***** Supplied data *****

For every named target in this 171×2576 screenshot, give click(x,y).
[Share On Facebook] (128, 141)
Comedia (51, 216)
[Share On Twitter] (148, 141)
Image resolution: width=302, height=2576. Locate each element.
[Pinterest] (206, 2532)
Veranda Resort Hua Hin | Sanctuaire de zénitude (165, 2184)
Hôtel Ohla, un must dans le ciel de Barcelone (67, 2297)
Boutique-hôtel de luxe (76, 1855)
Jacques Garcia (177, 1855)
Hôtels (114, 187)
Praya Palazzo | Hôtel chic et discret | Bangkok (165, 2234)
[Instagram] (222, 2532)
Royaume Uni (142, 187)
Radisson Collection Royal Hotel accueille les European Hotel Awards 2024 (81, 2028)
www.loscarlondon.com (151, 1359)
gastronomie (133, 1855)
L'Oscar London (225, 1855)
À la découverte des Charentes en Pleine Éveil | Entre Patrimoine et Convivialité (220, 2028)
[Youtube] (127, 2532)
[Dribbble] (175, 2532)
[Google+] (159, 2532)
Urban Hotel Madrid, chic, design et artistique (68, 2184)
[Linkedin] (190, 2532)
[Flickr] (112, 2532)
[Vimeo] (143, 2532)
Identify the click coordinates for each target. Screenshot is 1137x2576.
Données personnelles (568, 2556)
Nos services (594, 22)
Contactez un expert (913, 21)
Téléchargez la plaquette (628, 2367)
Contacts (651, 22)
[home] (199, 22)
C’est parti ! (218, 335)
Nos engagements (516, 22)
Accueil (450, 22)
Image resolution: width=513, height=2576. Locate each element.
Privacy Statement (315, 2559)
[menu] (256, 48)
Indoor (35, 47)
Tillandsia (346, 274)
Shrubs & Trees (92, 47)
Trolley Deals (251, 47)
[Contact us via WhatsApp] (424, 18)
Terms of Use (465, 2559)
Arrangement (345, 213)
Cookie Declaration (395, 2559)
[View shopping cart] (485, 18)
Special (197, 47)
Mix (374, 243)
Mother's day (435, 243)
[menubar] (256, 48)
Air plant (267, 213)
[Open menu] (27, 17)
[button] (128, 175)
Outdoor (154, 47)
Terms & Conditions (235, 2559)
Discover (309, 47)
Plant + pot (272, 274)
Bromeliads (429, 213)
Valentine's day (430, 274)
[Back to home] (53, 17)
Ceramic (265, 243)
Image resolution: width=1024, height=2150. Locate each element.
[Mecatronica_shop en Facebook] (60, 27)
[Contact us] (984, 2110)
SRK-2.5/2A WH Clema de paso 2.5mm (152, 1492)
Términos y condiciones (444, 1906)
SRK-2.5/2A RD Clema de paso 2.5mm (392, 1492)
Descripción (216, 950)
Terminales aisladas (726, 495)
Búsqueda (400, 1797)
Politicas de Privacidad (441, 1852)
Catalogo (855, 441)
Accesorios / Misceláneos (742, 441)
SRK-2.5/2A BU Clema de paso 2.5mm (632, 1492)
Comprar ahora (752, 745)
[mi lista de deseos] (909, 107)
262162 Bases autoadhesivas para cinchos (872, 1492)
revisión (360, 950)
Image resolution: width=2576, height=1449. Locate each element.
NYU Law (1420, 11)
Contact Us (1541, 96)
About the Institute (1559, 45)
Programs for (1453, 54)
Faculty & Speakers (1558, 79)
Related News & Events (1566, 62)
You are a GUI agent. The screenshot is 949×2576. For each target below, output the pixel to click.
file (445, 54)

*****

Write out all the entries once more, exactly.

**Response for this exercise**
For every named target in this 171×2576 screenshot, give click(x,y).
[Share On Facebook] (128, 141)
Comedia (51, 216)
[Share On Twitter] (148, 141)
Image resolution: width=302, height=2576. Locate each element.
[Pinterest] (206, 2532)
Veranda Resort Hua Hin | Sanctuaire de zénitude (165, 2184)
Hôtel Ohla, un must dans le ciel de Barcelone (67, 2297)
Boutique-hôtel de luxe (76, 1855)
Jacques Garcia (177, 1855)
Hôtels (114, 187)
Praya Palazzo | Hôtel chic et discret | Bangkok (165, 2234)
[Instagram] (222, 2532)
Royaume Uni (142, 187)
Radisson Collection Royal Hotel accueille les European Hotel Awards 2024 (81, 2028)
www.loscarlondon.com (151, 1359)
gastronomie (133, 1855)
L'Oscar London (225, 1855)
À la découverte des Charentes en Pleine Éveil | Entre Patrimoine et Convivialité (220, 2028)
[Youtube] (127, 2532)
[Dribbble] (175, 2532)
[Google+] (159, 2532)
Urban Hotel Madrid, chic, design et artistique (68, 2184)
[Linkedin] (190, 2532)
[Flickr] (112, 2532)
[Vimeo] (143, 2532)
Identify the click coordinates for each target. Screenshot is 1137x2576.
Données personnelles (568, 2556)
Nos services (594, 22)
Contactez un expert (913, 21)
Téléchargez la plaquette (628, 2367)
Contacts (651, 22)
[home] (199, 22)
C’est parti ! (218, 335)
Nos engagements (516, 22)
Accueil (450, 22)
Image resolution: width=513, height=2576. Locate each element.
Privacy Statement (315, 2559)
[menu] (256, 48)
Indoor (35, 47)
Tillandsia (346, 274)
Shrubs & Trees (92, 47)
Trolley Deals (251, 47)
[Contact us via WhatsApp] (424, 18)
Terms of Use (465, 2559)
Arrangement (345, 213)
Cookie Declaration (395, 2559)
[View shopping cart] (485, 18)
Special (197, 47)
Mix (374, 243)
Mother's day (435, 243)
[menubar] (256, 48)
Air plant (267, 213)
[Open menu] (27, 17)
[button] (128, 175)
Outdoor (154, 47)
Terms & Conditions (235, 2559)
Discover (309, 47)
Plant + pot (272, 274)
Bromeliads (429, 213)
Valentine's day (430, 274)
[Back to home] (53, 17)
Ceramic (265, 243)
Image resolution: width=1024, height=2150. Locate each element.
[Mecatronica_shop en Facebook] (60, 27)
[Contact us] (984, 2110)
SRK-2.5/2A WH Clema de paso 2.5mm (152, 1492)
Términos y condiciones (444, 1906)
SRK-2.5/2A RD Clema de paso 2.5mm (392, 1492)
Descripción (216, 950)
Terminales aisladas (726, 495)
Búsqueda (400, 1797)
Politicas de Privacidad (441, 1852)
Catalogo (855, 441)
Accesorios / Misceláneos (742, 441)
SRK-2.5/2A BU Clema de paso 2.5mm (632, 1492)
Comprar ahora (752, 745)
[mi lista de deseos] (909, 107)
262162 Bases autoadhesivas para cinchos (872, 1492)
revisión (360, 950)
Image resolution: width=2576, height=1449. Locate each element.
NYU Law (1420, 11)
Contact Us (1541, 96)
About the Institute (1559, 45)
Programs for (1453, 54)
Faculty & Speakers (1558, 79)
Related News & Events (1566, 62)
You are a GUI agent. The screenshot is 949×2576. For each target below, output the pixel to click.
file (445, 54)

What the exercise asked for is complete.